WinMain() or main()

Can someone tell me where the game starts?

Which script gets called first? What game objects get instantiated first? How to control game object instantiation order?

I wanted to move the soldier from the Bootcamp demo into a test project. But a reference variable is always returning null. The object is not instantiated and the “Start” method or the component is never called.

Thanks for the help.

Neither, there is no main function to hook in.

each component is initiated on its own, calling order on a new monobehaviour is Awake → Start → Update

Thanks for responding dreamora.

Do you know what would cause a reference to not be instantiated? GetComponent() is returning null.

How do you add it?
If you add it as monobehaviour directly on the game object in editor, GetComponent from somewhere outside of it should return something if you search for the right type on the right game object.
if you add it through code, then you would have used AddComponent and could have casted the result of that (if you don’t cast it, it won’t work) directly and it worked

some sample code would make most sense in this case.

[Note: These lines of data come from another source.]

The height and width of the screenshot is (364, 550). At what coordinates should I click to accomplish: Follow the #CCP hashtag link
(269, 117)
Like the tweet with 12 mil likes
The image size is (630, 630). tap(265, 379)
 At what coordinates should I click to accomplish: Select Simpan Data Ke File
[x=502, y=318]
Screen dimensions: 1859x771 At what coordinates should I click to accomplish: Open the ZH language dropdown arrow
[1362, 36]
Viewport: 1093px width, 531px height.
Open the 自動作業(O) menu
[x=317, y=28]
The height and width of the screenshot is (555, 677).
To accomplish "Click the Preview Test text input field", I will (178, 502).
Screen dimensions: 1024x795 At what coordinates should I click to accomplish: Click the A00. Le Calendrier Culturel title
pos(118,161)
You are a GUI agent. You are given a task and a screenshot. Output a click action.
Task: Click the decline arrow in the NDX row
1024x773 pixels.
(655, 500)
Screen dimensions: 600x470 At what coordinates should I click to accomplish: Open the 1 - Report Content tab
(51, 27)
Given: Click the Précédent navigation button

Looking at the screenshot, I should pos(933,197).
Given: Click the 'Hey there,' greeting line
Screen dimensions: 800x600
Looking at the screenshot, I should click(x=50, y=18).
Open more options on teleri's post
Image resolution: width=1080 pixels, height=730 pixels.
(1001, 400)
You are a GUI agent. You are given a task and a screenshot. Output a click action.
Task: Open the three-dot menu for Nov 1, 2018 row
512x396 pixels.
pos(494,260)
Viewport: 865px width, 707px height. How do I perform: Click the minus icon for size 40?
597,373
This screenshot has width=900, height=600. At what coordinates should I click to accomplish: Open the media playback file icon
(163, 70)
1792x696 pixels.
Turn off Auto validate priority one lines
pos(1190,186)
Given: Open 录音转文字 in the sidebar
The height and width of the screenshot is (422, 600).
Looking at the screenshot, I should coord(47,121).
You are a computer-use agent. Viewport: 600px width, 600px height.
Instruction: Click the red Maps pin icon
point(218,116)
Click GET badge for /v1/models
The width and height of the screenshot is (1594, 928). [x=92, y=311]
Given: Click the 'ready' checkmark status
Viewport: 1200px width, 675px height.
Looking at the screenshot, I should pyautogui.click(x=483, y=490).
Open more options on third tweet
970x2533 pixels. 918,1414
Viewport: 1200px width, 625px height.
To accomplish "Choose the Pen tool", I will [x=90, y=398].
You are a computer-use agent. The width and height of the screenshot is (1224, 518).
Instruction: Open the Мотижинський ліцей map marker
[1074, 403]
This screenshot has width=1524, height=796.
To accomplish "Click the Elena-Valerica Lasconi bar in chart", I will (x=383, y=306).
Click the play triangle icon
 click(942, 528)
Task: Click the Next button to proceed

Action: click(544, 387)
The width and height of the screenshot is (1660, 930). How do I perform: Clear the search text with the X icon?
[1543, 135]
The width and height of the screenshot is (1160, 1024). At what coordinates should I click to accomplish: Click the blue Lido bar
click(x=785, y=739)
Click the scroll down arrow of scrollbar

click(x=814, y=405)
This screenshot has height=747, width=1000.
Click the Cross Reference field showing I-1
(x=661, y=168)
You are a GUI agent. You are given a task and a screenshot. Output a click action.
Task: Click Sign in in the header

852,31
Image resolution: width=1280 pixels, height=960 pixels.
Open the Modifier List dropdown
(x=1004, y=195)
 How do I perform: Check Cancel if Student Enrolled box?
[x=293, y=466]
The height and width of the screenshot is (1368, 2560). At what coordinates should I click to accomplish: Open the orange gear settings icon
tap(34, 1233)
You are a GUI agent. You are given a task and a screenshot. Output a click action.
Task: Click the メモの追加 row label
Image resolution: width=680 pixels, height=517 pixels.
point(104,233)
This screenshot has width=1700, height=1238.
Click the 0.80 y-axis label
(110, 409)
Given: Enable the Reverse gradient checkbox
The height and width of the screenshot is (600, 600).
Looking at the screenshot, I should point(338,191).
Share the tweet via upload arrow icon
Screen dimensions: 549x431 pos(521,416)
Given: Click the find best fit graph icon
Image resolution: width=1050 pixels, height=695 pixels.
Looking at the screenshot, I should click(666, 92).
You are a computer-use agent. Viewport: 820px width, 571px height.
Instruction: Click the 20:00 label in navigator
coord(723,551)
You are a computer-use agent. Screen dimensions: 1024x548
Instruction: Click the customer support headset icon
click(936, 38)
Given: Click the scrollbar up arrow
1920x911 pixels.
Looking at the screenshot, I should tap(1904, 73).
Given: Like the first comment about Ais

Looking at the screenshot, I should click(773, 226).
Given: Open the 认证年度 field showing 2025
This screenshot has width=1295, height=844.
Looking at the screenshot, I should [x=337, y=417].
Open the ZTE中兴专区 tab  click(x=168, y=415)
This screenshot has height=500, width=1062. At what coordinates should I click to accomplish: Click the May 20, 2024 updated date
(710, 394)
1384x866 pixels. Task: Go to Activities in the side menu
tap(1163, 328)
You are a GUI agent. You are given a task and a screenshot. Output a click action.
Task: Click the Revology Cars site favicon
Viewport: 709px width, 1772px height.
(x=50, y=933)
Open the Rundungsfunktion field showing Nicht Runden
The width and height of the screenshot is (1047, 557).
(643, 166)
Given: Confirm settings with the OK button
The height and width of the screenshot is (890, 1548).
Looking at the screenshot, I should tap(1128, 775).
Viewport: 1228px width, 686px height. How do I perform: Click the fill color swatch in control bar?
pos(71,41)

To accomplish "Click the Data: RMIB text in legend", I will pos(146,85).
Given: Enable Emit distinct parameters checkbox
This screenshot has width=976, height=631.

I don’t have the specifics with me right now but I will post the details later.

The reference component in question is a member of the script and it is assigned via the Inspector.

So you use getcomponent to the script and cast the return to your target class, then you access the public field within it to which you assigned the other component, right?

refVar = GetComponent( “name” );

refVar.field = value;

refVar is null.

The type casting is missing there. unless you work with unity 2.x and unityscript, that getcomponent will fail.

also, i would recommend to NEVER use strings for get component. always use the type so you get errors for missing classes etc already at compilation

The type casting may already be there, I will have to check it.

The string verses data type is an interesting issue. In a different project I tried the GetComponent without the string and I was getting an error. The only way I could get it to work was with a string, and the return type was type casted appropriately.